Exercise instructions: Filter the lines below, copying only those with the string "common".

[Start of section]

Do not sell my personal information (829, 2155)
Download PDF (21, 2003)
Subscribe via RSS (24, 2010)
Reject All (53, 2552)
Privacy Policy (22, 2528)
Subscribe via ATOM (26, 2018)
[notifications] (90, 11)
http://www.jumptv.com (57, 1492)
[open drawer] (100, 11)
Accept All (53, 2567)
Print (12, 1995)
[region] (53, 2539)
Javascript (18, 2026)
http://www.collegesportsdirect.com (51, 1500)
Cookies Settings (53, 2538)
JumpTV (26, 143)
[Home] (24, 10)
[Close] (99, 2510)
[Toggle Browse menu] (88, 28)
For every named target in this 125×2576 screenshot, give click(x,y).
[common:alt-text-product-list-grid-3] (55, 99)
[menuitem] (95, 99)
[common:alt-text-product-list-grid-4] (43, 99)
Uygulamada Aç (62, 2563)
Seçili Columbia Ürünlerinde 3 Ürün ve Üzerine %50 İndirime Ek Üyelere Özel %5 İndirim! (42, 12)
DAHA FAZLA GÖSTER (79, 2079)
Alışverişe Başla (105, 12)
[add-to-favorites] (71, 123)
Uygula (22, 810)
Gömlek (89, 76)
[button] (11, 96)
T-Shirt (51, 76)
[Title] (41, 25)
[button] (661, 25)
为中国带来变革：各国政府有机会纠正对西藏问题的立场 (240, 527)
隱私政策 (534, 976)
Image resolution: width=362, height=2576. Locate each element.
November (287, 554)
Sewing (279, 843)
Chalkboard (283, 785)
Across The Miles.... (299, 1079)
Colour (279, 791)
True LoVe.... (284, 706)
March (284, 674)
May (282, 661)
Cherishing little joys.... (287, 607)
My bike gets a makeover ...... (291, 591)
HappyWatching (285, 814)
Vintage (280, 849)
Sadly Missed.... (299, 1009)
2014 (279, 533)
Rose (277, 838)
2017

[End of section]

Exercise output:
[common:alt-text-product-list-grid-3] (55, 99)
[common:alt-text-product-list-grid-4] (43, 99)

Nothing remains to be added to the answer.